2020年11月18日水曜日

福島県のアマゴイルリトンボ

 福島県における分布                 

                                                  成熟した雄 猪苗代町 2018,6.17

ある関西の友人から、アマゴイルリトンボは福島県で一番、観察に良い所はどこか?と聞かれました。でもすぐに答えることができません。はて、どこだろう?と。高校生の時に、福島市の土湯温泉に家族で訪れた時に近くの男沼、女沼を探索しました。この時見慣れぬイトトンボを採集して何だろうと家に帰ってから調べました。どうやらアマゴイルリトンボらしいと目星を付けましたが、良くわかりません。たまたま、月刊むしに朝比奈先生が書いていておられるのを見て、思い切ってその住所に採集品をお送りしてみました。今考えれば、ずいぶん思い切ったことをしたものだと思います。しかし、先生からはすぐにびっしりと書き込まれたはがきを頂戴し、このトンボはあなたの見立て通り、アマゴイルリトンボで、福島県では裏磐梯の五色沼から記録があることを教えていただきました。新知見だからTomboに投稿してほしい、と依頼され、それと引き換えに半ば強制的に蜻蛉学会に入会させられました。

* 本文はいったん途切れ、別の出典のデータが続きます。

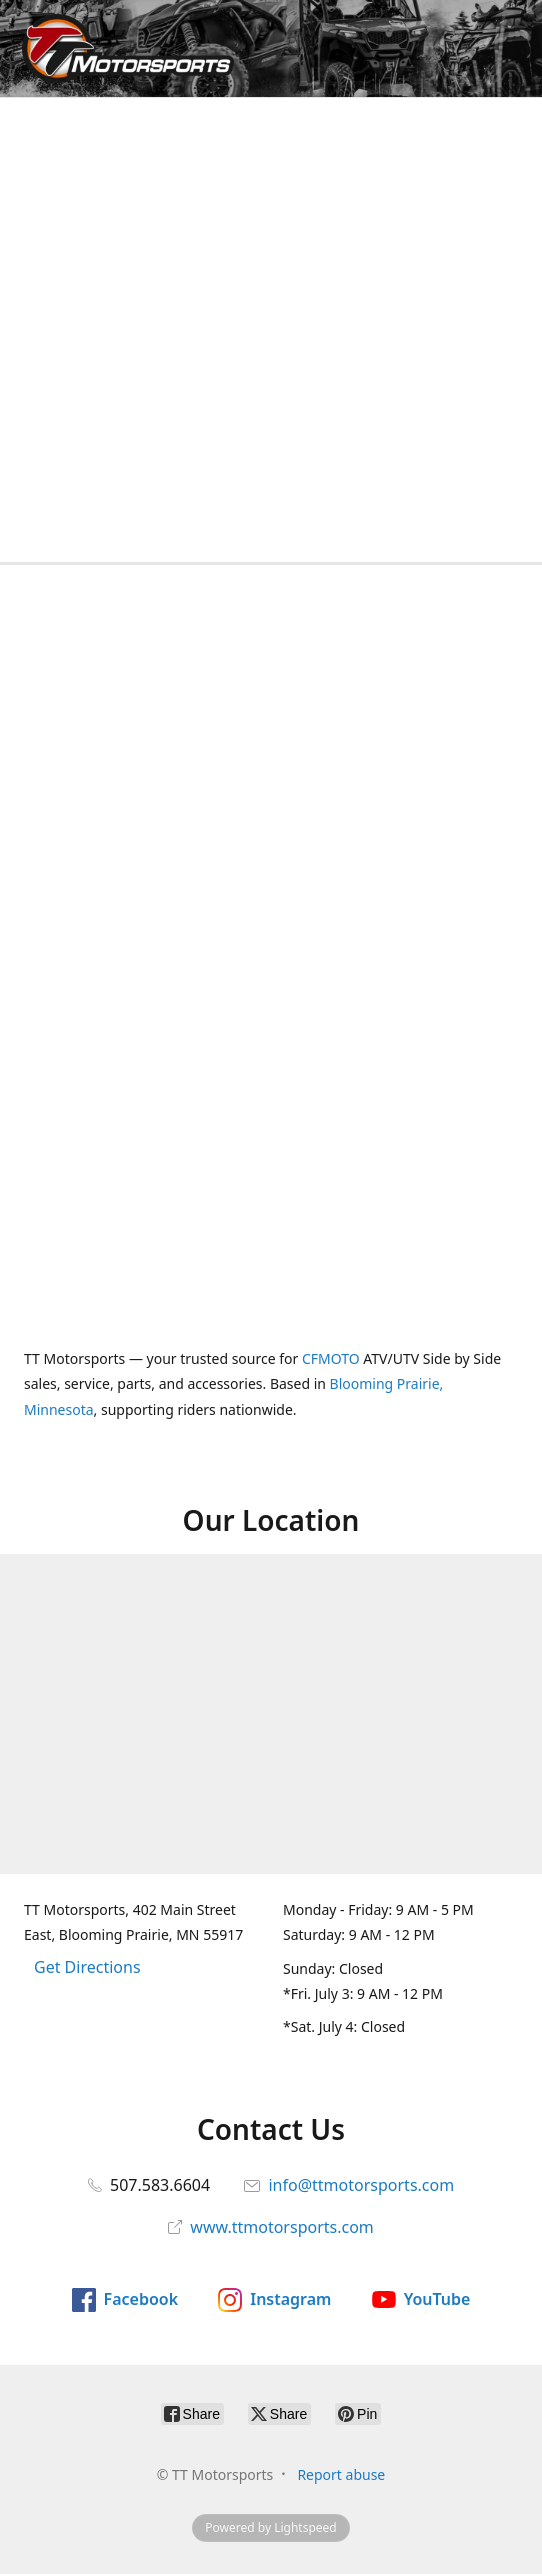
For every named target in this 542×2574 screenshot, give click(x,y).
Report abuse (341, 2474)
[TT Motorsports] (122, 48)
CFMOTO (331, 1358)
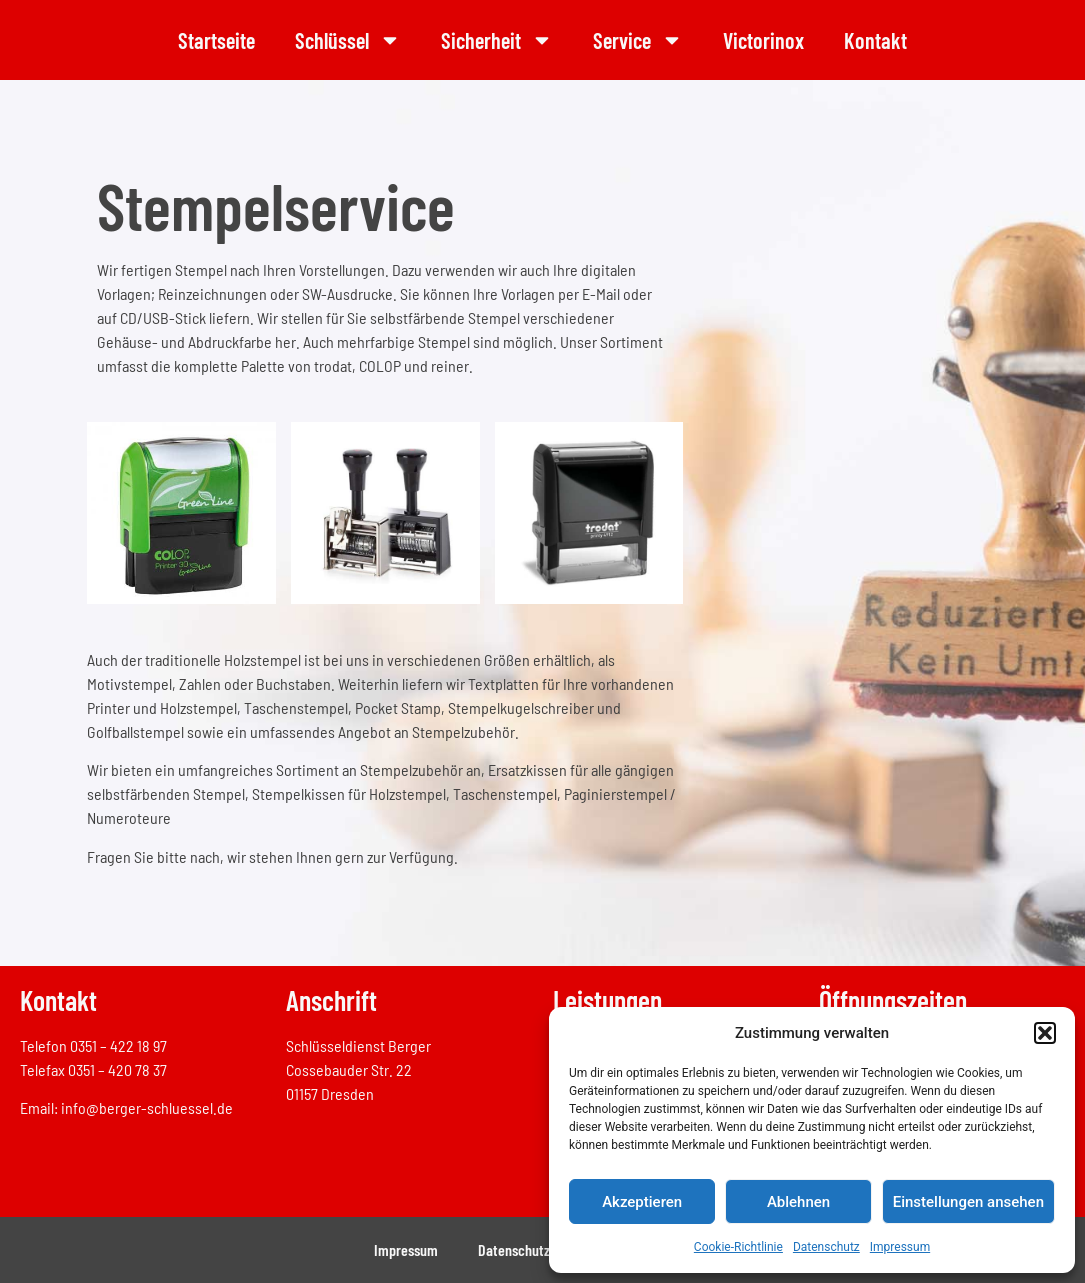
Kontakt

そしてこの時の報告がTomboに掲載されて、このことが自身にとって本格的に蜻蛉にのめりこむ転機となったのです。そうした意味で、私にとってこのアマゴイルリトンボは思い出深いトンボでもあるのです。後年、新宿区百人町にあった科博をラオスのトンボ調査のため訪れた時に、朝比奈コレクションの中に、かつて先生にお送りした土湯のアマゴイルリトンボが私が書いたラベルとともに大切に保管されているのを発見し、採集した時のことを懐かしく思い出しました。

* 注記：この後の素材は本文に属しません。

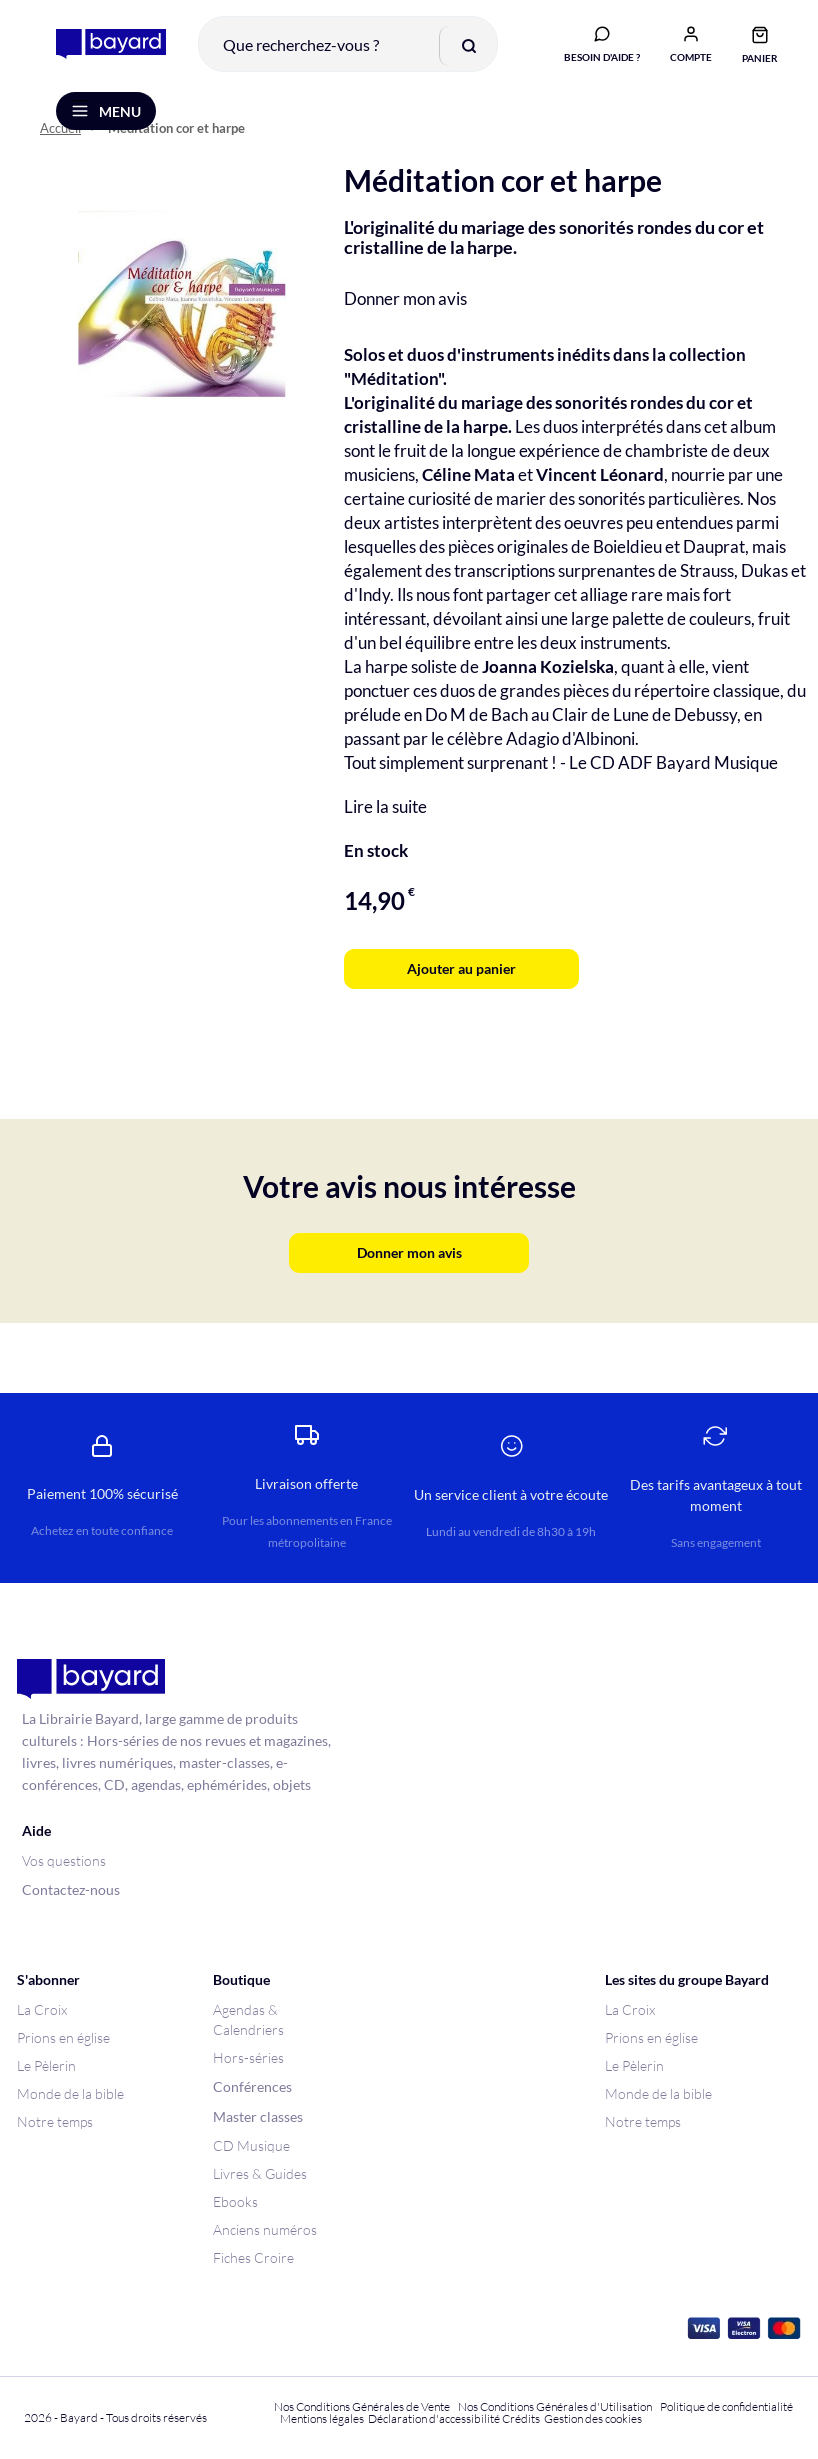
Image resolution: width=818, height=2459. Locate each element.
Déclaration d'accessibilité (434, 2418)
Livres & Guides (260, 2173)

現在、福島県内の本種の分布がかなり詳細に分かってきています。10数年前までは東から福島市土湯温泉湖沼群、北塩原村五色沼一帯、同雄国沼一帯、会津若松市猪苗代湖一帯そして遠く離れて、只見町沼の平が生息地として知られていました。しかし、とあることから、本種の分布が思ってもいなかった展開をみました。それはこれまで全く、想定していなかった地域、すなわち金山町の只見川沿いに点在する池沼、さらには只見町から旧南郷村、旧伊南村の伊南川沿いの河畔公園や池沼そして、昭和村などの周辺の山地に点在する湿原に広く、かなりの密度で本種が分布することが分かったのです。

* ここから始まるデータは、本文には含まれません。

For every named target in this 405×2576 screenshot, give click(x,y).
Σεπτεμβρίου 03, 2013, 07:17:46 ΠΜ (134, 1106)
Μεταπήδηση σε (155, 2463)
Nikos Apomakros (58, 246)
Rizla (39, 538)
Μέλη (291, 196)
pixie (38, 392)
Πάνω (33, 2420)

今のところ、最も注目される分布域である伊南川流域では、旧伊南村大桃あたりが分布の南限となっています。最近はそれぞれの生息地のDNA分析などもおこなわれるようになってきており、地域差が若干みられるようだと聞いています。              

              福島県におけるアマゴイルリトンボの主な生息地

樹林性イトトンボであるアマゴイルリトンボ

このトンボに樹林性イトトンボの名を用いたのは大沢尚之・渡辺 守(1984)*さんたちではなかったかと思います。本種の生態を良く表した名前だと思います。生息地の多くは鬱蒼とした樹林の中にある池沼や湿地で、また水田脇の用水路などにも見られることがありますが、必ずそばに樹林が接していますし、繁殖行動している場合はほとんどが日陰や木漏れ日が射すような環境で行動しています。只見川沿いの生息地の多くは神社の薄暗い境内の池で、周囲は樹林で囲まれています。

 このトンボのヤゴは明らかに水温が低い水域に生息するトンボのように思います。猪苗代湖西南部のある生息地での観察では、圃場整備が成った水田地帯に供給する用水路のうち、最も端にある雑木林と水田の境界を流れるU字溝が生息地となっていて、斜面からの土砂流入で水路はかなり埋まっていてヒツジグサやショウブ、ヨシなどの水生植物が結構生えています。一部は灌木が覆うかぶさるような状況になっていました。産卵や雄の待ち伏せ行動はこの日陰になった水辺でおこなわれ、直射日光が射す部分には全く見られませんでした。肝心の水は雑木林から流れる出る水が水源となっていて、ほとんど帯水状態に見えます。この水路では水源に近い上流側に本種が、さらに50mほど下流にモノサシトンボが生息しており、その境目で若干混生しています。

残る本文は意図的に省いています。